Quoted passage:
#####

Other major M&A includes the takeover of Malaysia’s largest gummy candy producer, Cocoaland Holdings Bhd, by Fraser and Neave Holdings Bhd for RM488.15 million as well as the Malaysia Building Society Bhd-Malaysian Industrial Development Finance Bhd merger, which is likely to be completed by the first quarter of next year.
The market also witnessed mega-merger involving Axiata Group Bhd, Telenor Asia Pte Ltd and Digi.com Bhd for the telecommunications operations, Celcom Axiata Bhd and Digi.
At completion, Axiata and Digi’s parent company Telenor will hold equal ownership of 33.1 per cent each in the newly-merged company, which is proposed to be named Celcom Digi Bhd.
As for IHH Healthcare Bhd, the company is ready to proceed with its open offer to acquire an additional 26 per cent stake in Indian healthcare service provider, Fortis Healthcare Ltd, should it receive the capital market regulator and court’s approvals.

#####

Listed entries:
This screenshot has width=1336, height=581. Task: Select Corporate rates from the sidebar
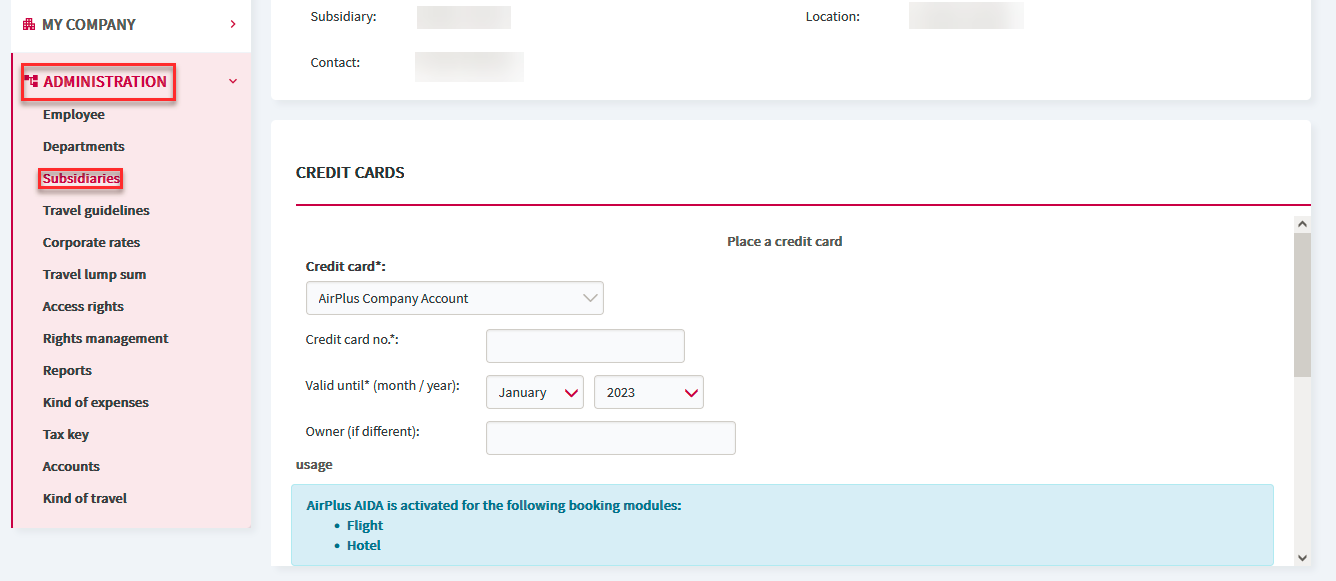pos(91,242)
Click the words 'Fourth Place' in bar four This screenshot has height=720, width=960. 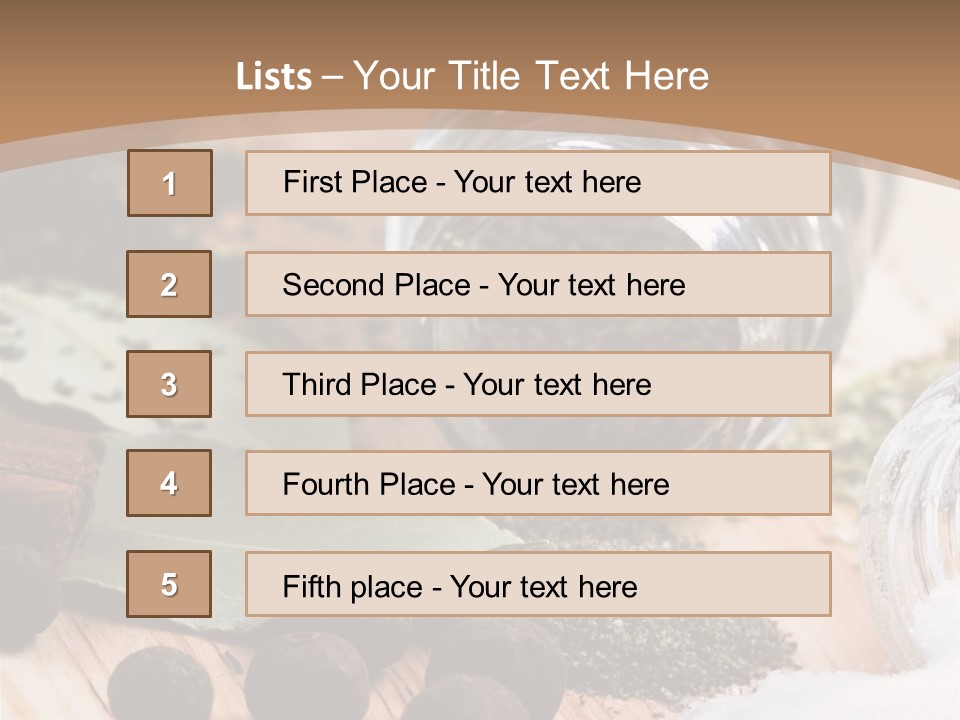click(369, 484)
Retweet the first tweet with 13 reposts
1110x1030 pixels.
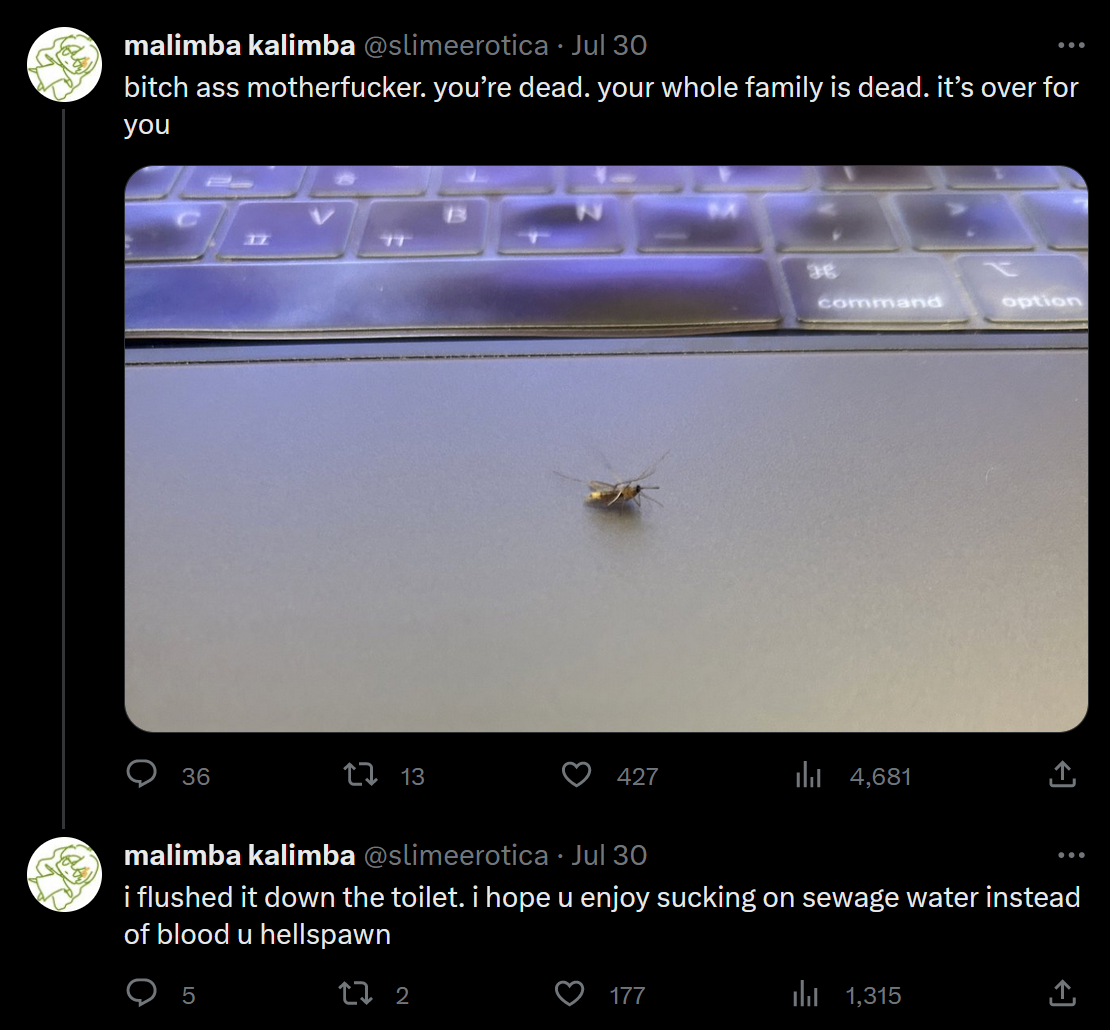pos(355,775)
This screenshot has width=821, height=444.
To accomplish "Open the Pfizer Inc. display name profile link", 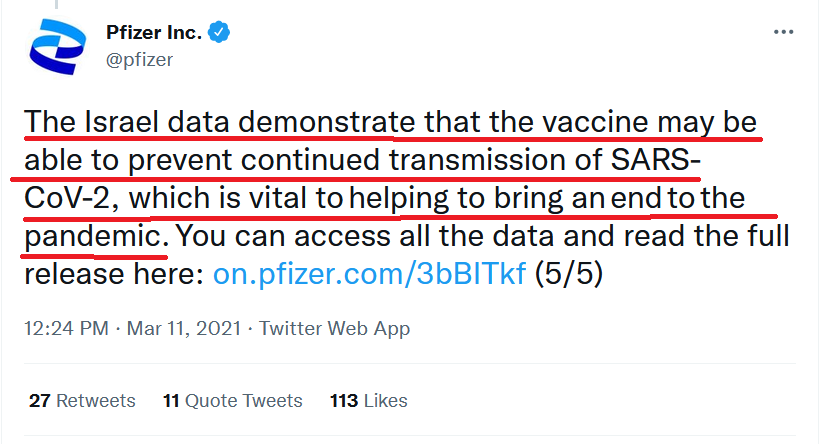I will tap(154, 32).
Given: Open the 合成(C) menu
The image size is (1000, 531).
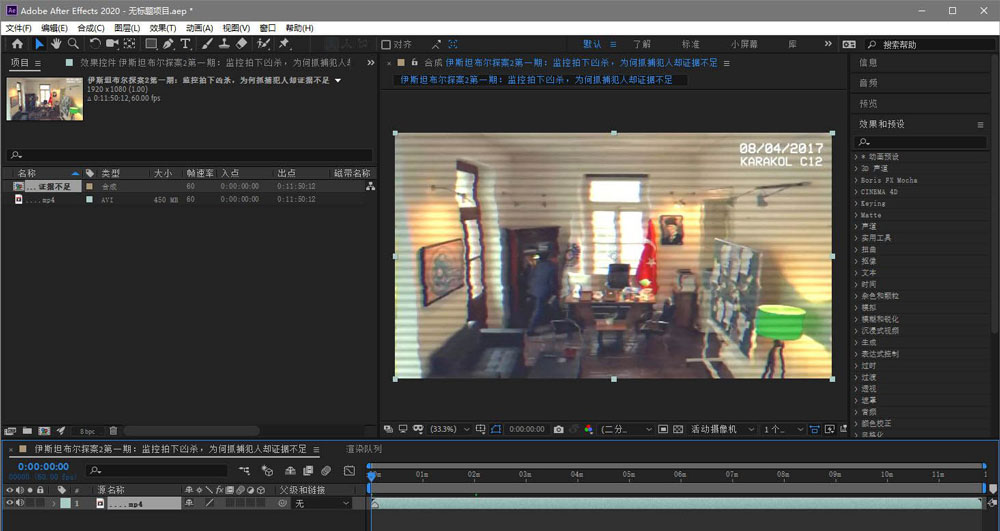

#####

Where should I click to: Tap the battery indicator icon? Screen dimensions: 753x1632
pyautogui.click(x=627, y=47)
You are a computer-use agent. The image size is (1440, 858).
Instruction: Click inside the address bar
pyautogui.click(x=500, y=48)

#####

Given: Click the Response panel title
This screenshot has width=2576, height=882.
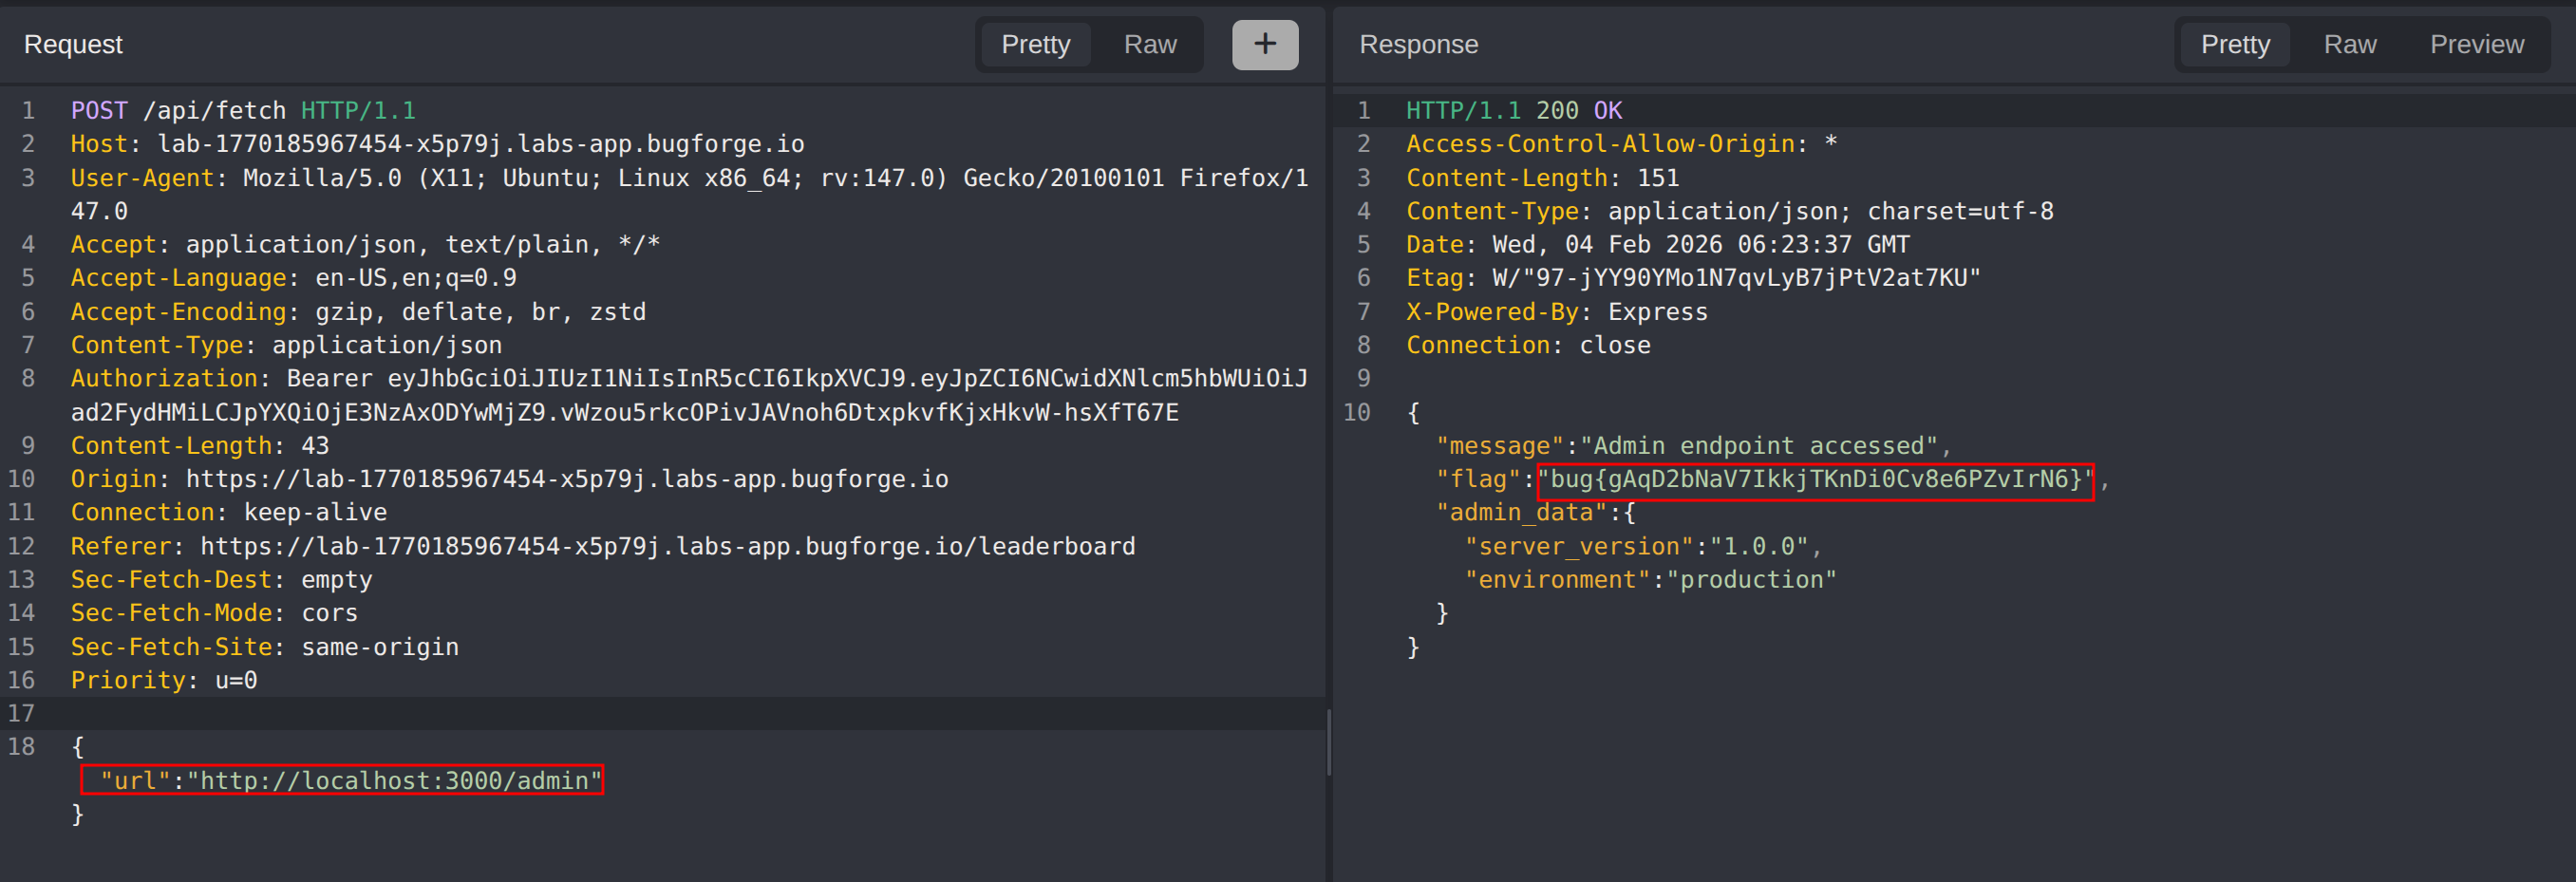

#####

Work request:
Extend the passage on Malaysian mergers and acquisitions, starting right after its last sentence about IHH Healthcare's offer for Fortis Healthcare.

Response:
IHH is the largest shareholder in Fortis with 31.17 per cent equity interest, which was acquired via a preferential allotment in November 2018.
New listing on stock exchange
Bursa Malaysia saw 34 new initial public offerings (IPO) as of Nov 30, 2022 compared with 28 in 2021.
Of the 34 new listings, four were on the Main Market versus five in 2021 while 25 were on the ACE Market (11 in 2021) and five were on the LEAP Market (12 in 2021).
Among the companies were Senheng New Retail Bhd, Farm Fresh Bhd, AME REIT and Unitrade Industries Bhd.
As of Nov 30, 2022, Farm Fresh topped the largest IPO with a market capitalisation of RM2.51 billion.
On the Practice Note 17 (PN17) and Guidance Note 3 (GN3) updates, a total of 28 companies have been classified under the PN17 and GN3 status as of Nov 2, 2022, representing 2.98 per cent of the total 941 companies listed on the main market and ACE market of Bursa Securities.
Airasia X Bhd, Alam Maritim Resources Bhd, Asia Media Group Bhd, Barakah Offshore Petroleum Bhd, Bertam Alliance Bhd represents the top five PN17 companies listed on the main market while Southern Score Builders Bhd, formerly known as G Neptune Bhd, is one of the GN3 companies on the ACE market.
The PN17 status is issued to financially distressed companies that are listed on the Main Market of Bursa Malaysia while the GN3 is equivalent to PN17 but for companies that are listed on the ACE Market.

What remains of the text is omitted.